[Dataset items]
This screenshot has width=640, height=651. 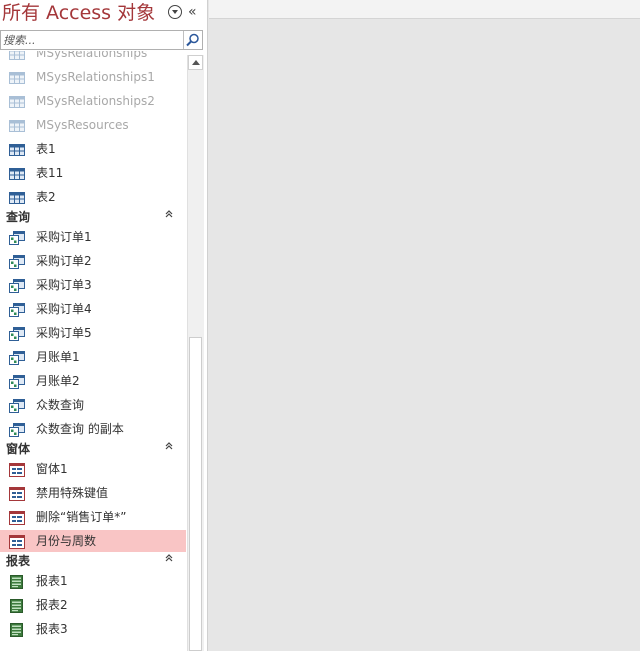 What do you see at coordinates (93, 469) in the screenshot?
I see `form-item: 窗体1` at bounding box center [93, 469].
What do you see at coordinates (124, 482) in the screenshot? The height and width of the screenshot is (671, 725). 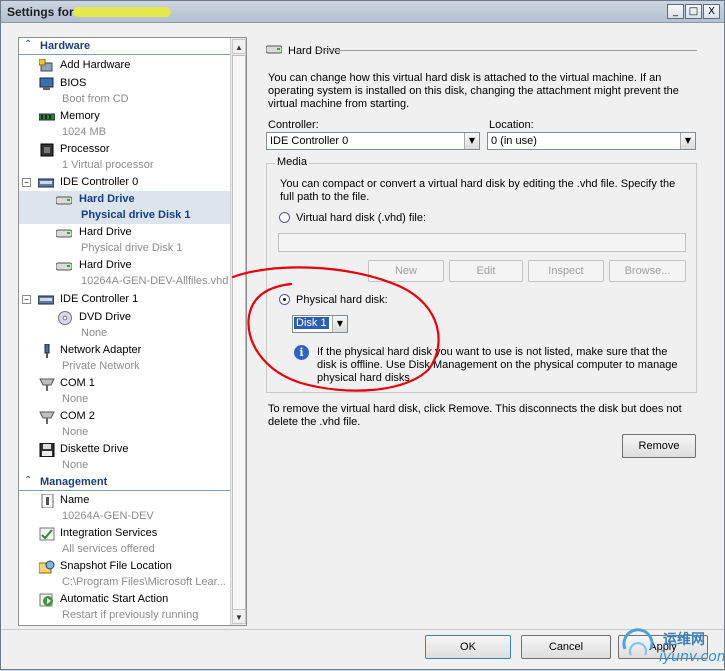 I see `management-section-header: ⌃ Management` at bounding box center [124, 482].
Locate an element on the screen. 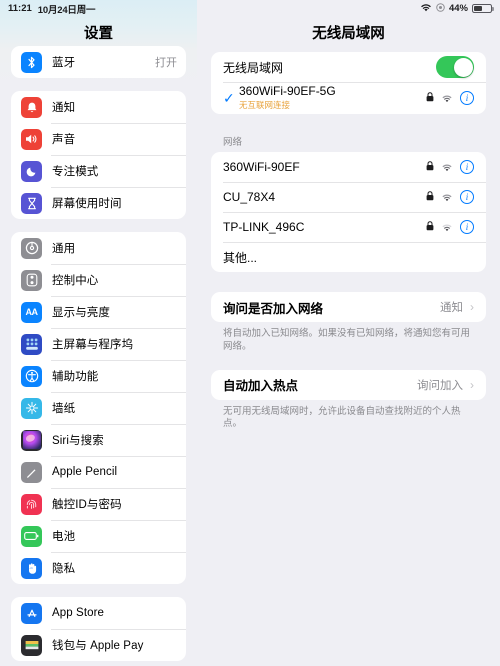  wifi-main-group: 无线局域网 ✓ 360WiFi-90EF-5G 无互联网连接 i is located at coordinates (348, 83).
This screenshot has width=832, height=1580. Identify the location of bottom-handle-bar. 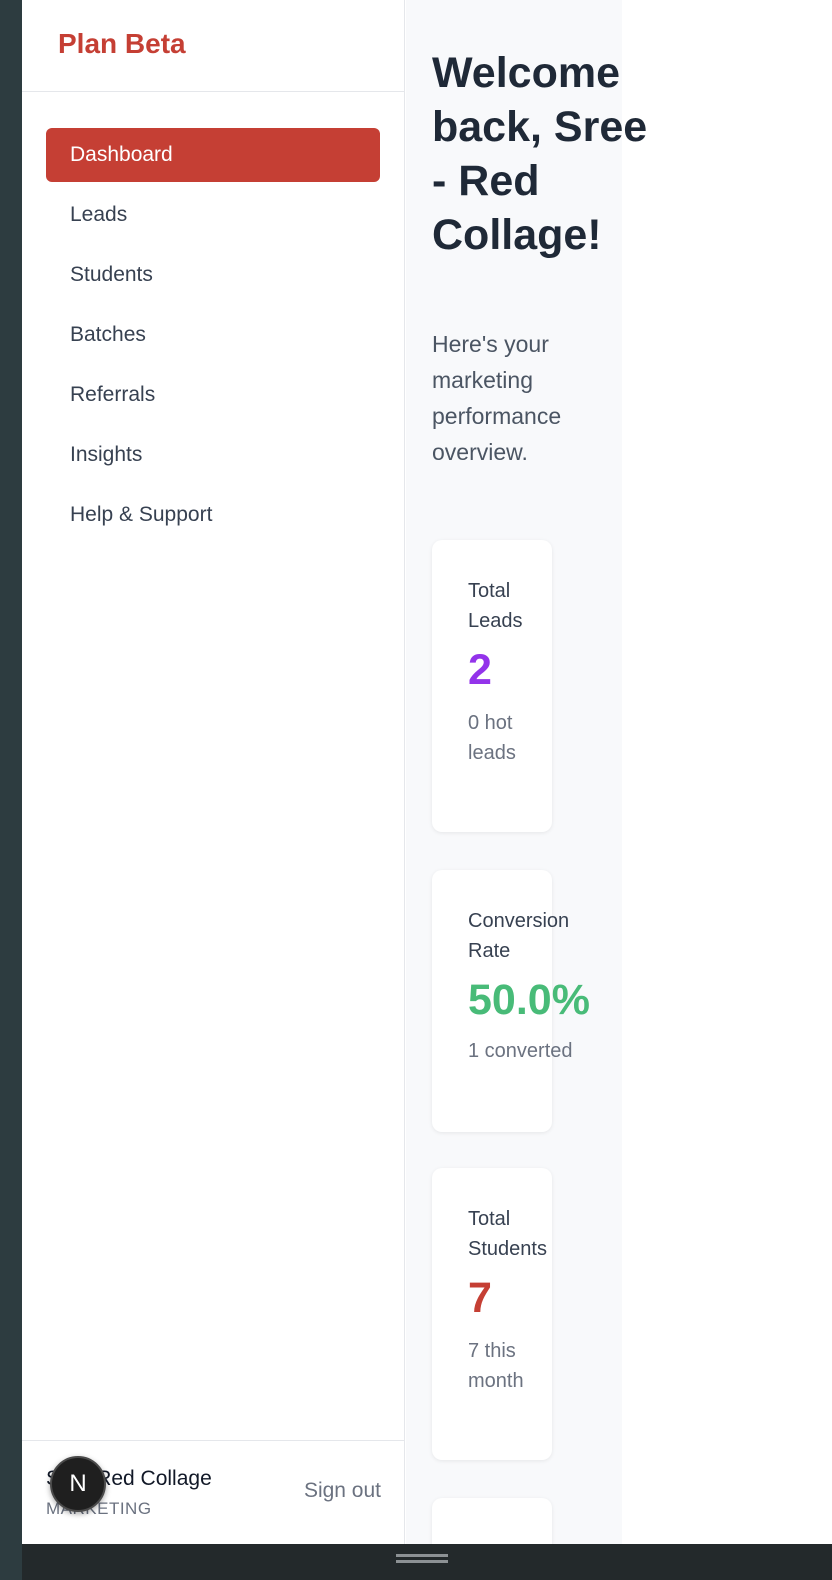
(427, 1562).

Exercise requirements
Reproduce the items verbatim from the line containing "This screenshot has width=832, height=1580." through the end of the items, including both ends. Omit the pictures.

Expected output
This screenshot has width=832, height=1580. Identify the location of bottom-handle-bar. 
(427, 1562).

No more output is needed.